- Born: August 31, 1932 Toronto, Ontario
- Died: January 23, 2003 (aged 70) St. John's, Newfoundland
- Education: Ontario College of Art
- Known for: painting, printmaking, etching, woodcut, screenprinting, lithography, artist's books
- Awards: honorary doctorate from Memorial University of Newfoundland (1998); Queen's Jubilee Medal for her support of the arts in Newfoundland and Labrador (2003)
- Elected: member in 1995, Royal Canadian Academy of Arts

= Anne Meredith Barry =

Canadian visual artist

Anne Meredith Barry (August 31, 1932 – January 23, 2003) was a Canadian visual artist known for her landscapes of Newfoundland and Labrador. Her paintings and prints made use of bold colours and whimsical patterns, occasionally incorporating collage and handwritten text.

== Career ==
Born in Toronto, Barry graduated from the Ontario College of Art (now known as OCAD University) in 1954 and began painting full-time. Her work was included in the City of Montreal Art Exhibition in 1969.

Barry first visited Newfoundland in 1971, when she spent the summer teaching children at Hibb's Cove, Conception Bay, through a residency with the Outport Arts Foundation. In subsequent years, she continued to visit Newfoundland from her home in Toronto. Captivated by the rugged landscape of Newfoundland, she painted, made prints, and taught workshops through St. Michael's Printshop and Memorial University's Extension Service.

In 1986, she and her husband, John, moved permanently to Newfoundland. They purchased a printshop in the community of St. Michael's, on the Avalon Peninsula. Barry continued to live and work as a visual artist in Newfoundland for many years. She died in St. John's in 2003 from complications associated with pancreatic cancer.

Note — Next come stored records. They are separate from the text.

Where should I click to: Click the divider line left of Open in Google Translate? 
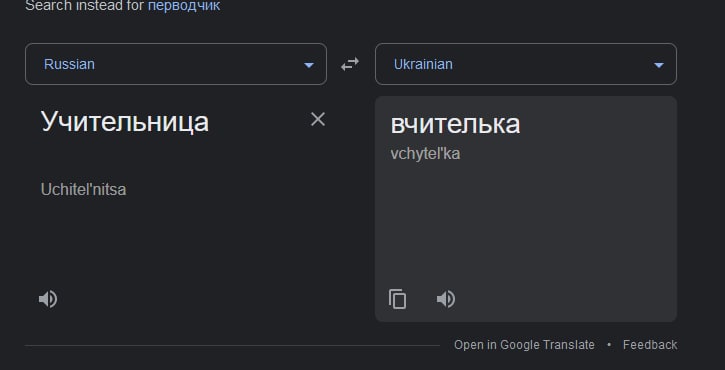coord(233,345)
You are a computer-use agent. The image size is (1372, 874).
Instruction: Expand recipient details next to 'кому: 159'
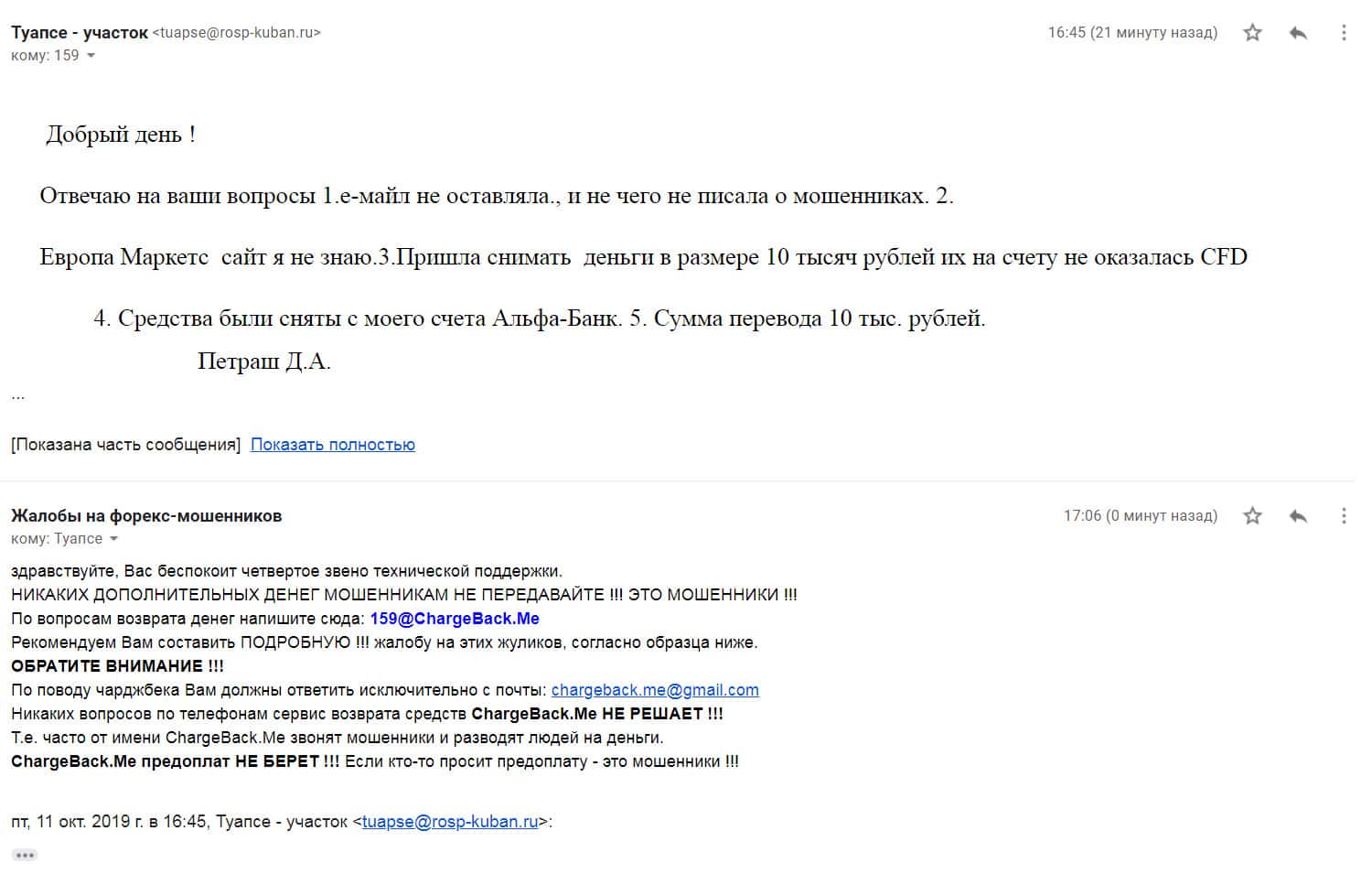(x=91, y=56)
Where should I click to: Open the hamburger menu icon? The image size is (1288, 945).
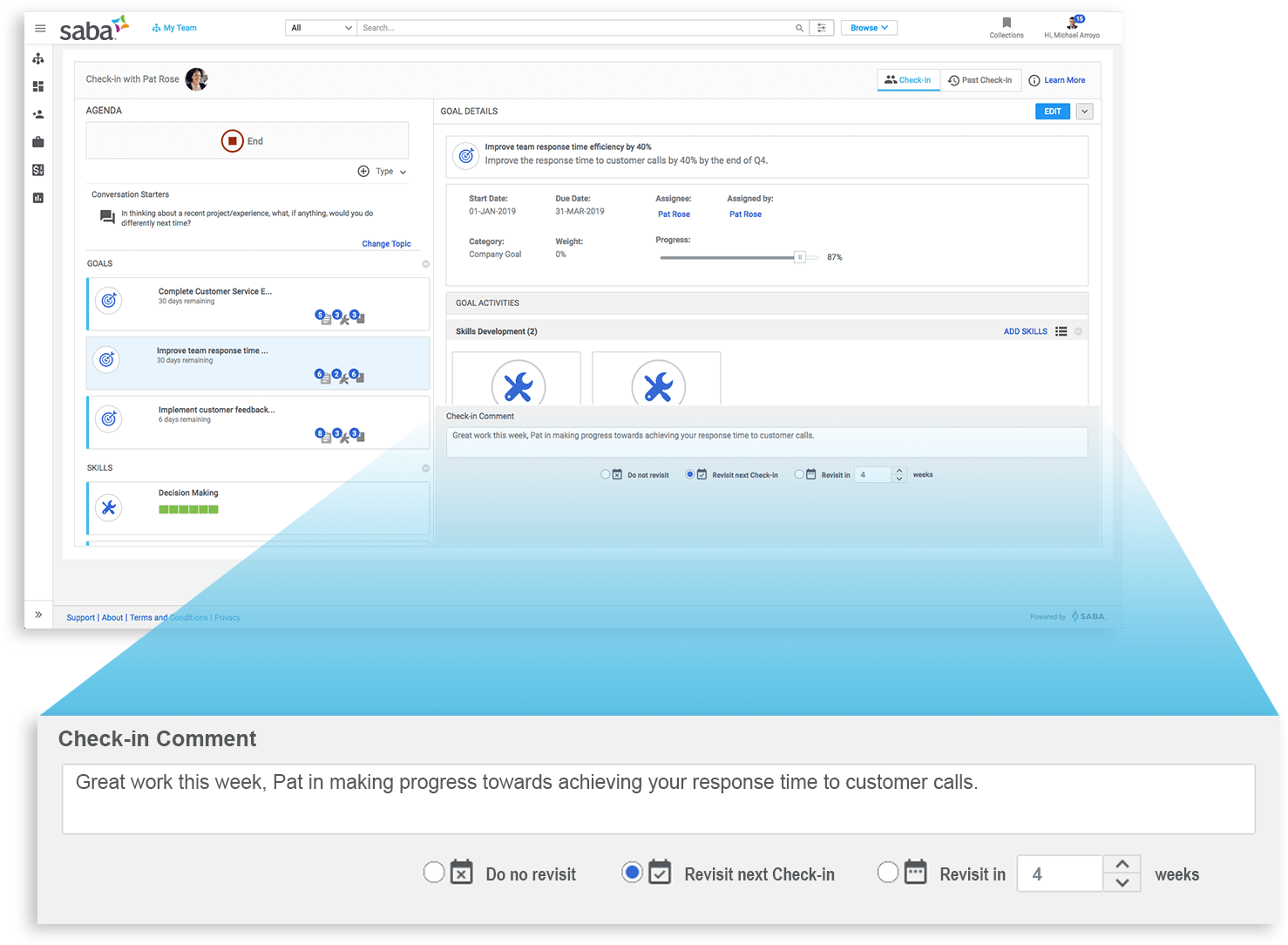pyautogui.click(x=40, y=28)
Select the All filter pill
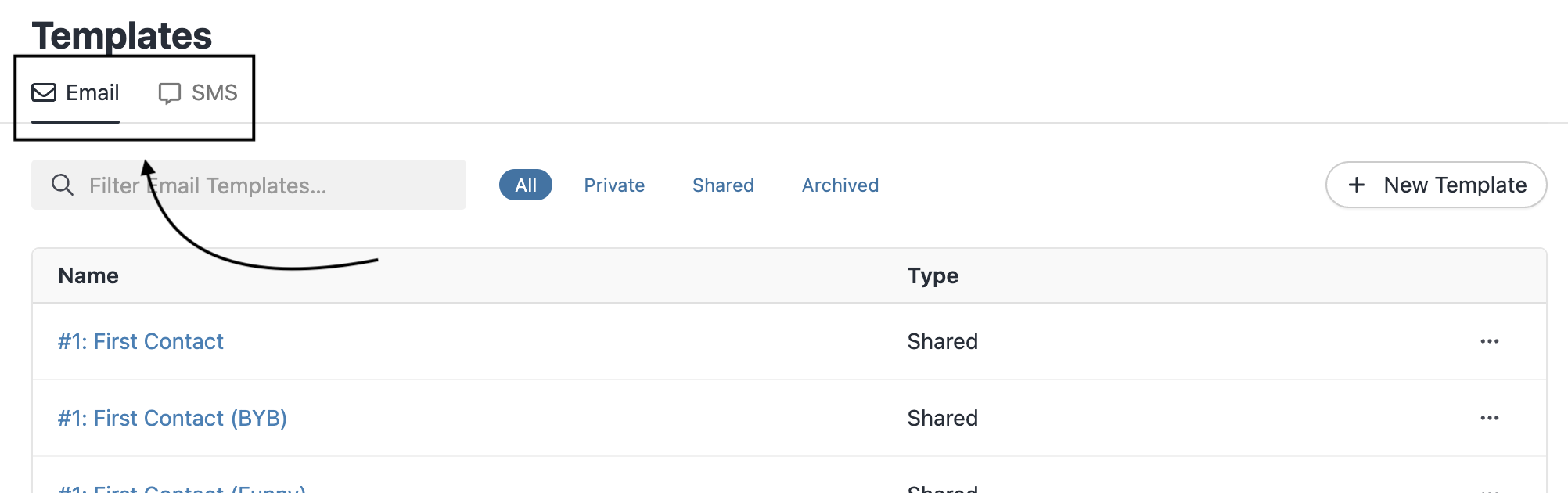This screenshot has width=1568, height=493. point(526,185)
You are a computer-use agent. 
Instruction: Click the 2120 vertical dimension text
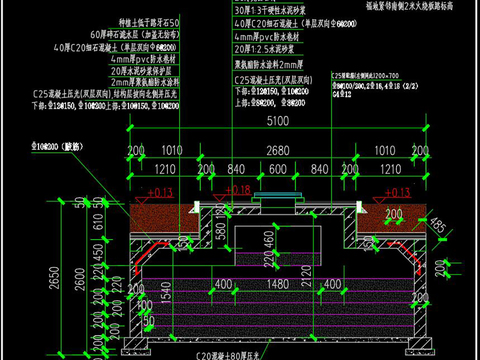coord(306,276)
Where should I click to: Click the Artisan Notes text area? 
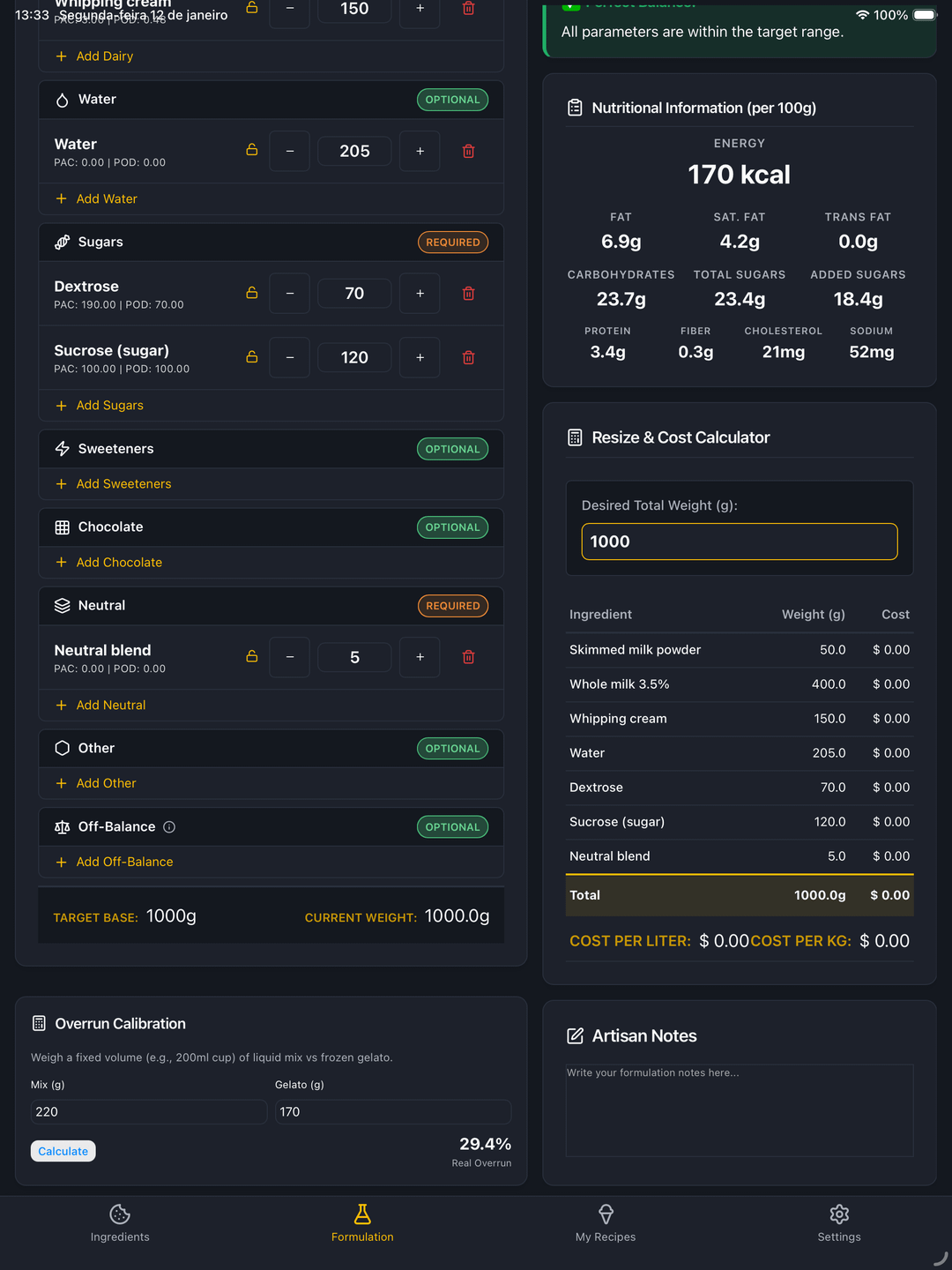tap(739, 1109)
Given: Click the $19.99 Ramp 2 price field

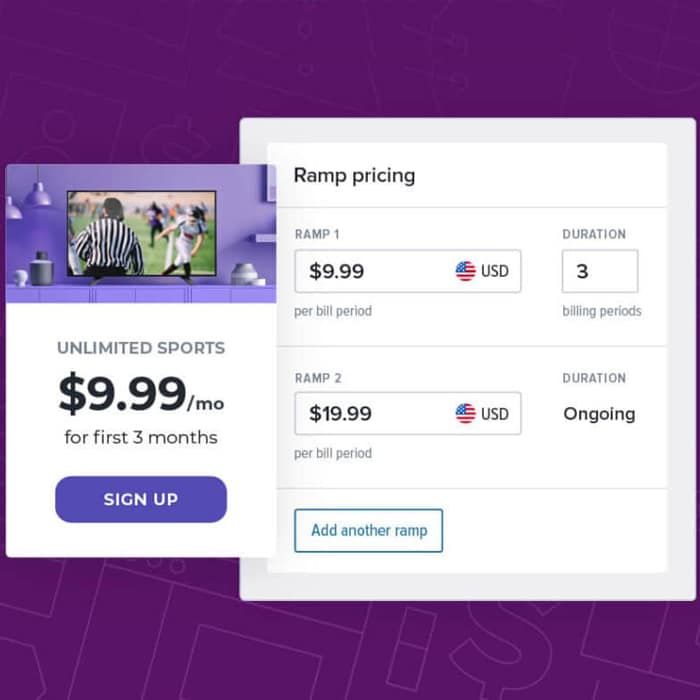Looking at the screenshot, I should (370, 413).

== Awards and recognition ==
Barry was elected to the Royal Canadian Academy of Arts in 1995, and received an honorary doctorate from Memorial University of Newfoundland in 1998. In 2003, just two weeks before she died, she was awarded the Queen's Jubilee Medal for her support of the arts in Newfoundland and Labrador. In 2007 her work was the focus of a major retrospective at The Rooms Provincial Art Gallery, titled Anne Meredith Barry: Natural Energies.